_Goal_
List each line of the material below that contains the string "header". Count a line only if the letters match in case.

··· Data for the task ···

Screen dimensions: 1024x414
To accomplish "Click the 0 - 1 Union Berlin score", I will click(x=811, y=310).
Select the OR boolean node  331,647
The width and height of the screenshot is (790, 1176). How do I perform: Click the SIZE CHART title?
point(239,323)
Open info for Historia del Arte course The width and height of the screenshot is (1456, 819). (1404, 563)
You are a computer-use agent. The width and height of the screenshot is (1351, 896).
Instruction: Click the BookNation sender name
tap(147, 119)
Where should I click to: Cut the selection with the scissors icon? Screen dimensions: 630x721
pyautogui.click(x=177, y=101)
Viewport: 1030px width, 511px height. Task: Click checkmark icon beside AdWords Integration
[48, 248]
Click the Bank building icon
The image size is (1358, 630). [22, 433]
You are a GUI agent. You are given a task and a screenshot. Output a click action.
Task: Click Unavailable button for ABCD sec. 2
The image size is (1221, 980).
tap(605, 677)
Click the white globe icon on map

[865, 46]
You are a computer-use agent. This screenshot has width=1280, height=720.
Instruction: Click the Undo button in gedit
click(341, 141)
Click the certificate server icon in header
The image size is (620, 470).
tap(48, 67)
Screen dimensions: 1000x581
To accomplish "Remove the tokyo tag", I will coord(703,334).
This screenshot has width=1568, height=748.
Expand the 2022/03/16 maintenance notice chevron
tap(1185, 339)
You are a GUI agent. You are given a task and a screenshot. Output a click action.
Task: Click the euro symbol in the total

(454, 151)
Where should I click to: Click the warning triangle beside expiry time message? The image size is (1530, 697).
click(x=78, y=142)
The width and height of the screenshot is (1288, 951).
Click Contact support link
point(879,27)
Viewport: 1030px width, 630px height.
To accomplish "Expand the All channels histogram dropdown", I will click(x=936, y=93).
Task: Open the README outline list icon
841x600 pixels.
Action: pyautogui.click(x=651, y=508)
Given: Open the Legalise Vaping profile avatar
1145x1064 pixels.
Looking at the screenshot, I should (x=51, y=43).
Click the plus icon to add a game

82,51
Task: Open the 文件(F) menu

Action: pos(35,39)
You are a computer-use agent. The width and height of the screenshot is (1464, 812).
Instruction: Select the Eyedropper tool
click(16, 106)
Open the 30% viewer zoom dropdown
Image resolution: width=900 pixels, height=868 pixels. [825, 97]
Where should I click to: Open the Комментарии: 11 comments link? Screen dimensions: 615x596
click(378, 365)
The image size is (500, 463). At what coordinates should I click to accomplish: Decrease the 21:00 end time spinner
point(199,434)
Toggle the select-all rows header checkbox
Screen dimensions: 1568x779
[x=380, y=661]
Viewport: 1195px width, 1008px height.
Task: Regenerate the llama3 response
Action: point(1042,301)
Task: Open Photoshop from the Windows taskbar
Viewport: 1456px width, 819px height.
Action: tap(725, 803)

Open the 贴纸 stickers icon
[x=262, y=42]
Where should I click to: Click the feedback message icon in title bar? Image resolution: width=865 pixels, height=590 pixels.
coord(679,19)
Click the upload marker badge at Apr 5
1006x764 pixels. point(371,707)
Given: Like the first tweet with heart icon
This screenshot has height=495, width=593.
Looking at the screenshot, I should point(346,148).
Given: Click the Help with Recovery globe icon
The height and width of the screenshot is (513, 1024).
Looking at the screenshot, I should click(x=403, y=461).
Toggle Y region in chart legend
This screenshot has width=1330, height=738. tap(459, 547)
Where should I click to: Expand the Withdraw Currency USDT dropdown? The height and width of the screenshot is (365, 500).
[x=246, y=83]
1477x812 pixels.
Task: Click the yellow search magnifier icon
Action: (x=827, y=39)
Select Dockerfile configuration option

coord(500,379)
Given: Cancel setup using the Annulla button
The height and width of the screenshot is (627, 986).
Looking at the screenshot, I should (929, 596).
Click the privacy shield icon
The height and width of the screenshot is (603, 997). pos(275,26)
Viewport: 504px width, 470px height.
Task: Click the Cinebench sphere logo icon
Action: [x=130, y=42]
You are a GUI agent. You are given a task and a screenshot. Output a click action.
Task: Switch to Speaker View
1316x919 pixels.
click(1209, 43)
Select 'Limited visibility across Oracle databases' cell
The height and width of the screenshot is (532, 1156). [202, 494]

···

_Response_
Click the certificate server icon in header
Toggle the select-all rows header checkbox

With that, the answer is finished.